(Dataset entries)
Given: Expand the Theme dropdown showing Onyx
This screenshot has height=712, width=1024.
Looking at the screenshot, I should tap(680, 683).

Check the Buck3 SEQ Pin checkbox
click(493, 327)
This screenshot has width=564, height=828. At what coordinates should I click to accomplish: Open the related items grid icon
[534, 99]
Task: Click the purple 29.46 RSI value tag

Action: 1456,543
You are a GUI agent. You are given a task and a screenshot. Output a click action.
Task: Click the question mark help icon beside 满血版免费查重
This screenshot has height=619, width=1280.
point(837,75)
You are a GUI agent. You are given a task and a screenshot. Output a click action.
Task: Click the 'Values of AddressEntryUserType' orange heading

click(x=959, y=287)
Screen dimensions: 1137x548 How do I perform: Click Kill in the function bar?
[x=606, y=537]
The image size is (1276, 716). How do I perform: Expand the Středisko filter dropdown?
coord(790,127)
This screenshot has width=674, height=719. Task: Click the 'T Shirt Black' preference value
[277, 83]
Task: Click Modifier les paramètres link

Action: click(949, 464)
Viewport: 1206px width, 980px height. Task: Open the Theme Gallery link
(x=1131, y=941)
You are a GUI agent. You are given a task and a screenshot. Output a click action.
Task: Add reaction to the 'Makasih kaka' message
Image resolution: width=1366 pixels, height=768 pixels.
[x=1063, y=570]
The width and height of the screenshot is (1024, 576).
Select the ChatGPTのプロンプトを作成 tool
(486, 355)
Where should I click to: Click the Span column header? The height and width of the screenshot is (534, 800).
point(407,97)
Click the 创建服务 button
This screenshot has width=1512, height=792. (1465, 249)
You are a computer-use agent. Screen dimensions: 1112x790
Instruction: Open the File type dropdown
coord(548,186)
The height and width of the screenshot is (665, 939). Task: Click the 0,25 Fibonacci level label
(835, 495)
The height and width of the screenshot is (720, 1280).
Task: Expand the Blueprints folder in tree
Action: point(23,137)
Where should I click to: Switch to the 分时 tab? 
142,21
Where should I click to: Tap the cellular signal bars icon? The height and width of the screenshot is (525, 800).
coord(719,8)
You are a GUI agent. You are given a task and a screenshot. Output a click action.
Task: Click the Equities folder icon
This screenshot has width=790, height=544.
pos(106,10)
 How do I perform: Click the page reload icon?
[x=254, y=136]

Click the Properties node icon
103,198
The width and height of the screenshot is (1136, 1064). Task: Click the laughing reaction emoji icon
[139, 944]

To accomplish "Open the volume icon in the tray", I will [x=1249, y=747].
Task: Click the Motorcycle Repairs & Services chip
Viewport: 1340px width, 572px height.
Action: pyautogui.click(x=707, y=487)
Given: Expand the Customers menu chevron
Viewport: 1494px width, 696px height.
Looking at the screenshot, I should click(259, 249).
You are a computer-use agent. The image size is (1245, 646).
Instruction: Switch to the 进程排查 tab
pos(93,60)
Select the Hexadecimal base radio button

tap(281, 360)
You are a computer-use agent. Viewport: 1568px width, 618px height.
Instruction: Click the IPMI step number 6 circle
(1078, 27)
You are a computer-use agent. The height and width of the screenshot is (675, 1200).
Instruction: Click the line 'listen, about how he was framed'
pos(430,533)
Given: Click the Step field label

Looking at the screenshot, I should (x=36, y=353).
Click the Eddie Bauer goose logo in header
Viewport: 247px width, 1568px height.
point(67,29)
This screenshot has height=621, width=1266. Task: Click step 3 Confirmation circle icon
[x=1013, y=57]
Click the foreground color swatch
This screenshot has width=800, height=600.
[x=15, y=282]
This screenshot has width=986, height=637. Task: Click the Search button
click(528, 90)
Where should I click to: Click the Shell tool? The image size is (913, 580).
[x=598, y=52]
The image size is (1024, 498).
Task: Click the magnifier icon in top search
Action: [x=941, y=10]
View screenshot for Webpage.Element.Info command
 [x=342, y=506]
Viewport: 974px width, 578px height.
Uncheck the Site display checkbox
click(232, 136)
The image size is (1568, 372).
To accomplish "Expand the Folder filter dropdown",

» Work request: Exactly as they appear above, give the entries again.

» Task solution:
Given: Expand the Theme dropdown showing Onyx
This screenshot has height=712, width=1024.
Looking at the screenshot, I should tap(680, 683).

Check the Buck3 SEQ Pin checkbox
click(493, 327)
This screenshot has width=564, height=828. At what coordinates should I click to accomplish: Open the related items grid icon
[534, 99]
Task: Click the purple 29.46 RSI value tag

Action: 1456,543
You are a GUI agent. You are given a task and a screenshot. Output a click action.
Task: Click the question mark help icon beside 满血版免费查重
This screenshot has height=619, width=1280.
point(837,75)
You are a GUI agent. You are given a task and a screenshot. Output a click action.
Task: Click the 'Values of AddressEntryUserType' orange heading

click(x=959, y=287)
Screen dimensions: 1137x548 How do I perform: Click Kill in the function bar?
[x=606, y=537]
The image size is (1276, 716). How do I perform: Expand the Středisko filter dropdown?
coord(790,127)
This screenshot has width=674, height=719. Task: Click the 'T Shirt Black' preference value
[277, 83]
Task: Click Modifier les paramètres link

Action: click(949, 464)
Viewport: 1206px width, 980px height. Task: Open the Theme Gallery link
(x=1131, y=941)
You are a GUI agent. You are given a task and a screenshot. Output a click action.
Task: Add reaction to the 'Makasih kaka' message
Image resolution: width=1366 pixels, height=768 pixels.
[x=1063, y=570]
The width and height of the screenshot is (1024, 576).
Select the ChatGPTのプロンプトを作成 tool
(486, 355)
Where should I click to: Click the Span column header? The height and width of the screenshot is (534, 800).
point(407,97)
Click the 创建服务 button
This screenshot has width=1512, height=792. (1465, 249)
You are a computer-use agent. Screen dimensions: 1112x790
Instruction: Open the File type dropdown
coord(548,186)
The height and width of the screenshot is (665, 939). Task: Click the 0,25 Fibonacci level label
(835, 495)
The height and width of the screenshot is (720, 1280).
Task: Expand the Blueprints folder in tree
Action: point(23,137)
Where should I click to: Switch to the 分时 tab? 
142,21
Where should I click to: Tap the cellular signal bars icon? The height and width of the screenshot is (525, 800).
coord(719,8)
You are a GUI agent. You are given a task and a screenshot. Output a click action.
Task: Click the Equities folder icon
This screenshot has width=790, height=544.
pos(106,10)
 How do I perform: Click the page reload icon?
[x=254, y=136]

Click the Properties node icon
103,198
The width and height of the screenshot is (1136, 1064). Task: Click the laughing reaction emoji icon
[139, 944]

To accomplish "Open the volume icon in the tray", I will [x=1249, y=747].
Task: Click the Motorcycle Repairs & Services chip
Viewport: 1340px width, 572px height.
Action: pyautogui.click(x=707, y=487)
Given: Expand the Customers menu chevron
Viewport: 1494px width, 696px height.
Looking at the screenshot, I should click(259, 249).
You are a computer-use agent. The image size is (1245, 646).
Instruction: Switch to the 进程排查 tab
pos(93,60)
Select the Hexadecimal base radio button

tap(281, 360)
You are a computer-use agent. Viewport: 1568px width, 618px height.
Instruction: Click the IPMI step number 6 circle
(1078, 27)
You are a computer-use agent. The height and width of the screenshot is (675, 1200).
Instruction: Click the line 'listen, about how he was framed'
pos(430,533)
Given: Click the Step field label

Looking at the screenshot, I should (x=36, y=353).
Click the Eddie Bauer goose logo in header
Viewport: 247px width, 1568px height.
point(67,29)
This screenshot has height=621, width=1266. Task: Click step 3 Confirmation circle icon
[x=1013, y=57]
Click the foreground color swatch
This screenshot has width=800, height=600.
[x=15, y=282]
This screenshot has width=986, height=637. Task: Click the Search button
click(528, 90)
Where should I click to: Click the Shell tool? The image size is (913, 580).
[x=598, y=52]
The image size is (1024, 498).
Task: Click the magnifier icon in top search
Action: [x=941, y=10]
View screenshot for Webpage.Element.Info command
 [x=342, y=506]
Viewport: 974px width, 578px height.
Uncheck the Site display checkbox
click(232, 136)
The image size is (1568, 372).
To accomplish "Expand the Folder filter dropdown",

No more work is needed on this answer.